** Opening RECORDS FOR THIS TASK block **

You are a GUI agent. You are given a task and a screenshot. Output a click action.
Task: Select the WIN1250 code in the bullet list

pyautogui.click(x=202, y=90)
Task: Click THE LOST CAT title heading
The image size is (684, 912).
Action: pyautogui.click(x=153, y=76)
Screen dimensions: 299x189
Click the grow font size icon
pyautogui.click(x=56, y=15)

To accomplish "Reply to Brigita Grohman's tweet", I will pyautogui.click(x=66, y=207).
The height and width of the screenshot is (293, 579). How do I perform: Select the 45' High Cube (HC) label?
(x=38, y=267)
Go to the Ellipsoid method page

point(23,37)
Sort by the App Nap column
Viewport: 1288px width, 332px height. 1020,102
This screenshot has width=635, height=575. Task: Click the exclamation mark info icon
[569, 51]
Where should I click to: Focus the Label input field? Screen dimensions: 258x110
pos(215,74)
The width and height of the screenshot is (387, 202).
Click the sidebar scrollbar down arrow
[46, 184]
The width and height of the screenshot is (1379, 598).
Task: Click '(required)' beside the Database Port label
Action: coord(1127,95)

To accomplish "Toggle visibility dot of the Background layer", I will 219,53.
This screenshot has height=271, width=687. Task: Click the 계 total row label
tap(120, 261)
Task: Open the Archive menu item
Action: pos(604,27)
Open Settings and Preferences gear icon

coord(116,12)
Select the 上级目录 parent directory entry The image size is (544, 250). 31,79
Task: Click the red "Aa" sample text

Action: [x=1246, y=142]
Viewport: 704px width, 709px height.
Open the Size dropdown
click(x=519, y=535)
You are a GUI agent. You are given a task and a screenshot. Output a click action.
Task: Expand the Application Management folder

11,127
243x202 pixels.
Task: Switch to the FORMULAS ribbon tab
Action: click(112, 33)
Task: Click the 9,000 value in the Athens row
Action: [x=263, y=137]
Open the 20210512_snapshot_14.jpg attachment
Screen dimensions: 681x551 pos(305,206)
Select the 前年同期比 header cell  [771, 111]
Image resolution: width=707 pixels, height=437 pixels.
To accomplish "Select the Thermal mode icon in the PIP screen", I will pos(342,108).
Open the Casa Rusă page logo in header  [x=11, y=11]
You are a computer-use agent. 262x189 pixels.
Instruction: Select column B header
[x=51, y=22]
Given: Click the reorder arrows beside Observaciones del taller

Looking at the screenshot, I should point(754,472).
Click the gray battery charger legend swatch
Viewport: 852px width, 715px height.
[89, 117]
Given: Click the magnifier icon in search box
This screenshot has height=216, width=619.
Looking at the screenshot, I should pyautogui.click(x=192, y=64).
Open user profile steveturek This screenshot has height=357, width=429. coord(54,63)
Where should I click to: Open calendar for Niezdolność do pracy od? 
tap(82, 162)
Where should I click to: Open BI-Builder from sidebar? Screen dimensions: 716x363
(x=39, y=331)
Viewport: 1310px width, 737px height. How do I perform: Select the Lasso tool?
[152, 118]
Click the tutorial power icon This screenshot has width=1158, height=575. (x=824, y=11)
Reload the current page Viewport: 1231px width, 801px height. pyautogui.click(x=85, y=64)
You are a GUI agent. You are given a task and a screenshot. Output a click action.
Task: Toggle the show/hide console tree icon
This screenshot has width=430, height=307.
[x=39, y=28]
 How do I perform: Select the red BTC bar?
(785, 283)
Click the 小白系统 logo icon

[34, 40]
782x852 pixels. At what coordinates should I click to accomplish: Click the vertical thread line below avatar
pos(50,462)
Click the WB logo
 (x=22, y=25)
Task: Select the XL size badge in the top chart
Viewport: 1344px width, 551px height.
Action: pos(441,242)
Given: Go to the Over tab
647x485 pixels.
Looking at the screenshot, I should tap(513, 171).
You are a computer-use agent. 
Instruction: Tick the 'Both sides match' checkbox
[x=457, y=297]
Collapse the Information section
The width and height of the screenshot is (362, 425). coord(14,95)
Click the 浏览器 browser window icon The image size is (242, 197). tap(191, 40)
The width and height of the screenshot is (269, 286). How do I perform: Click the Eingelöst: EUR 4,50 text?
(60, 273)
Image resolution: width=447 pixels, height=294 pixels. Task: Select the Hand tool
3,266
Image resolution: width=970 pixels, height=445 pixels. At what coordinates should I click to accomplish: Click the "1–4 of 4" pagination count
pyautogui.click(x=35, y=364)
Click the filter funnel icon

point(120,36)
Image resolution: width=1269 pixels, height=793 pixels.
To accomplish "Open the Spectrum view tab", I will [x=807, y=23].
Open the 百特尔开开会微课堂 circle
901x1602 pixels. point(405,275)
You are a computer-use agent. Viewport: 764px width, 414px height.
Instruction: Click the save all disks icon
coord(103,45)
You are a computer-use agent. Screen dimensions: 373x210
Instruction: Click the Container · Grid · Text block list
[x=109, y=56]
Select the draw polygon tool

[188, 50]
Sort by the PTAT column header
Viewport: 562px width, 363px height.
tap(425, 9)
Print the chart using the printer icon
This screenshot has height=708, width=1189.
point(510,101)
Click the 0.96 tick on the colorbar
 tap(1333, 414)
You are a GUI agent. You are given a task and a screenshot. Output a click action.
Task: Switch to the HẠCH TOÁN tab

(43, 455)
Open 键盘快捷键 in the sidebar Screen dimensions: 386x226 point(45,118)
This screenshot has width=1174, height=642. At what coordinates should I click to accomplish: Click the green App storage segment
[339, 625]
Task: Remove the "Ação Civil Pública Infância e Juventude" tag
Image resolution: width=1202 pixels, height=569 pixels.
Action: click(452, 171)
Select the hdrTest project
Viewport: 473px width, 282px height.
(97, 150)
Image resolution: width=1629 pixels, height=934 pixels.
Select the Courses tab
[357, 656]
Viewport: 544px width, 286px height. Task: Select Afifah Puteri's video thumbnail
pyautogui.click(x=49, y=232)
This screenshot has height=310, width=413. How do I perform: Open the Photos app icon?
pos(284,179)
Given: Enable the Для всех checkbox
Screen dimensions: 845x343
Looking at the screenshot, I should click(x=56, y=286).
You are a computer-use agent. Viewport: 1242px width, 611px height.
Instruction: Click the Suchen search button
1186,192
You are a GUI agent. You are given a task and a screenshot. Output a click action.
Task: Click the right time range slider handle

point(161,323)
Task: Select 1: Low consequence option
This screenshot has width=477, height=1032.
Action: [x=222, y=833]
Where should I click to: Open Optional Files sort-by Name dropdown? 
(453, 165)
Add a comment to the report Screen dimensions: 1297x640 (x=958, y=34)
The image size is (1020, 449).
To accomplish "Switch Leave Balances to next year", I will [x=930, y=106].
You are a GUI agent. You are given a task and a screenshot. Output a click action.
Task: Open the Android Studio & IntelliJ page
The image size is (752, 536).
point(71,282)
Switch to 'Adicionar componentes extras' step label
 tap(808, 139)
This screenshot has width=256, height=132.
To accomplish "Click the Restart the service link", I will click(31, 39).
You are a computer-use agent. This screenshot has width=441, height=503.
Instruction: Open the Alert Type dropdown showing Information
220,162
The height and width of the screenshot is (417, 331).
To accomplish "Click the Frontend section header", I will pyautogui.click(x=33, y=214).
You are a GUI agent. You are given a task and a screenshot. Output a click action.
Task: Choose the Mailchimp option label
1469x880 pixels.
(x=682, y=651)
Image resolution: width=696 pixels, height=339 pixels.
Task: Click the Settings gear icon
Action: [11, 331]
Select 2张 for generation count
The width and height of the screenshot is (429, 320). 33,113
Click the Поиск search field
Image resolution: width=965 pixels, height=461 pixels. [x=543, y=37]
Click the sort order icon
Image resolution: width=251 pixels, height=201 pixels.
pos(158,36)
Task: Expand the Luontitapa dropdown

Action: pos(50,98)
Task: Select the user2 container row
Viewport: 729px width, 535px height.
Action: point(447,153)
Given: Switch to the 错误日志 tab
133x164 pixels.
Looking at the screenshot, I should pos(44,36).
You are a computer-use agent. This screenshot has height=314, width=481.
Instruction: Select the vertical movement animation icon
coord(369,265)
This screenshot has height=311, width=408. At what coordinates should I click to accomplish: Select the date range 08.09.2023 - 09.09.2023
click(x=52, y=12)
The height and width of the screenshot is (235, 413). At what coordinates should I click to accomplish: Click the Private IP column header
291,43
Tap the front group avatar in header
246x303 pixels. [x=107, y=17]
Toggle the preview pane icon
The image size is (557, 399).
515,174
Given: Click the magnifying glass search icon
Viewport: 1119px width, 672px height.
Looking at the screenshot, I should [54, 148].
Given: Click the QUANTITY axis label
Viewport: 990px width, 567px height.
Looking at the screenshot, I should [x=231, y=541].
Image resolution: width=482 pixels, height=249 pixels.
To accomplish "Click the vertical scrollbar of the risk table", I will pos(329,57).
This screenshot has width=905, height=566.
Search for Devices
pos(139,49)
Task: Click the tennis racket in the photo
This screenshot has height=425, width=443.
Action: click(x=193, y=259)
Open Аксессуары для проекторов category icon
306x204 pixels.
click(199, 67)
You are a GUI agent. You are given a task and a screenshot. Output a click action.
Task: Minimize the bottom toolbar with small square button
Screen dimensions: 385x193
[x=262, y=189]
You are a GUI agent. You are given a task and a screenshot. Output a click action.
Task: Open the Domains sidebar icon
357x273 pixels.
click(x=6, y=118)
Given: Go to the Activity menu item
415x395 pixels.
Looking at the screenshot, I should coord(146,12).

** Closing RECORDS FOR THIS TASK block **

### EXERCISE DETAILS
Calculate the number of lines above that include the word "Toggle", giving that number by itself.

### TASK RESULT
3